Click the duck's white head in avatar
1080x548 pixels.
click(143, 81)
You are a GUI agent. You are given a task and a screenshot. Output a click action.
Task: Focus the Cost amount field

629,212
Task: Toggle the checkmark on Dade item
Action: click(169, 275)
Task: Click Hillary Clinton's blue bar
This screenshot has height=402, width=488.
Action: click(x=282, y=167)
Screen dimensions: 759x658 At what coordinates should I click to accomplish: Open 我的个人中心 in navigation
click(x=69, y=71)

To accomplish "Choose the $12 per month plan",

---

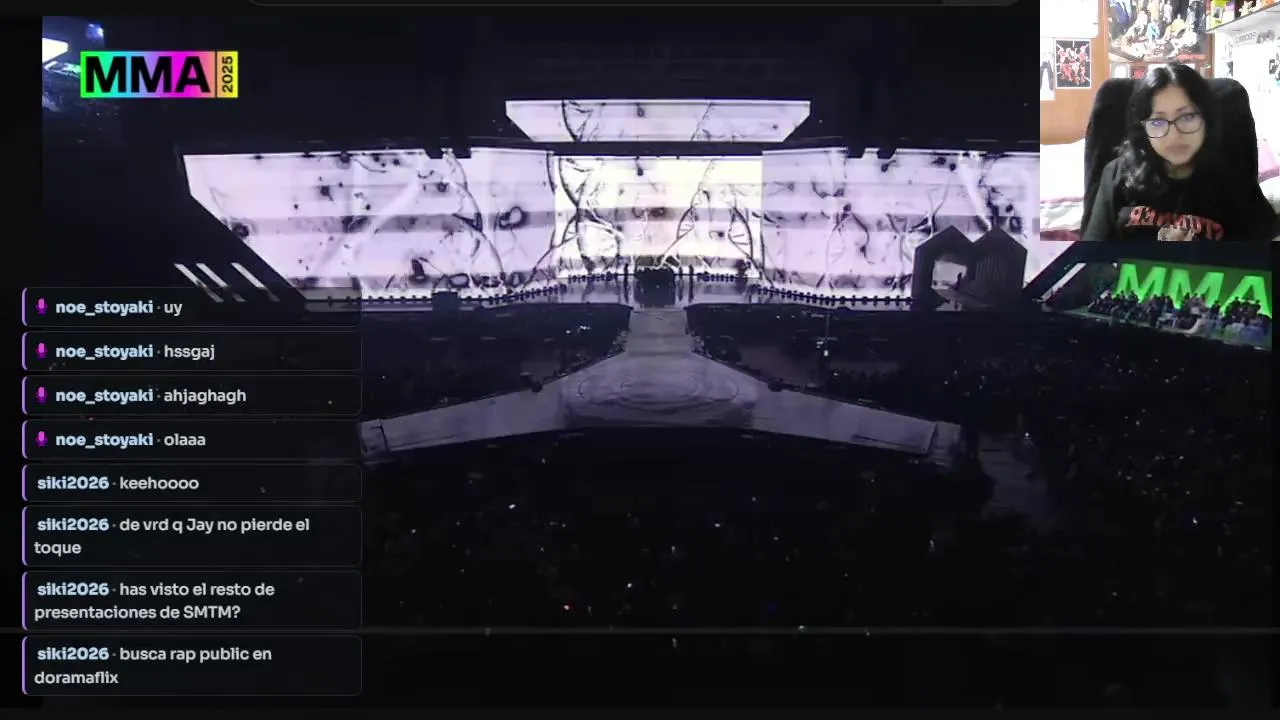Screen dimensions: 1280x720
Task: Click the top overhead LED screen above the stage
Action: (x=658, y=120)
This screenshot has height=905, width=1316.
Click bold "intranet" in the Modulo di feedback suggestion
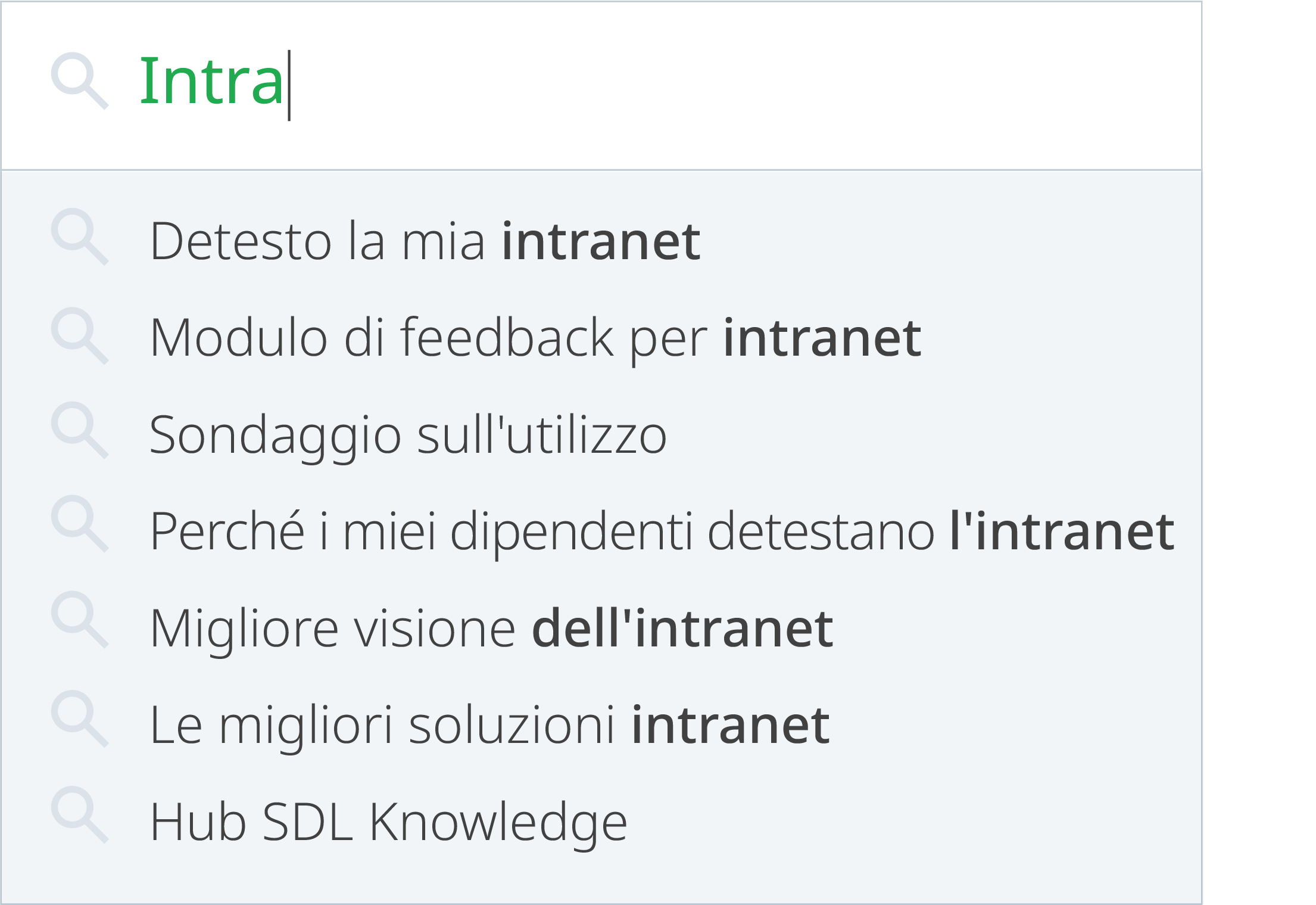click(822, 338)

Task directions:
Turn the stretch of the items that begins with the line containing "Screen dimensions: 759x658" and ends with the line containing "the $12 per" into a Markdown table with the columns Row and Text. Number each line in Row, put the line itself in Text, and leave out blank lines.

Exercise output:
| Row | Text |
|---|---|
| 1 | Screen dimensions: 759x658 At what coordinates should I click to accomplish: Open 我的个人中心 in navigation |
| 2 | click(x=69, y=71) |
| 3 | To accomplish "Choose the $12 per month plan", |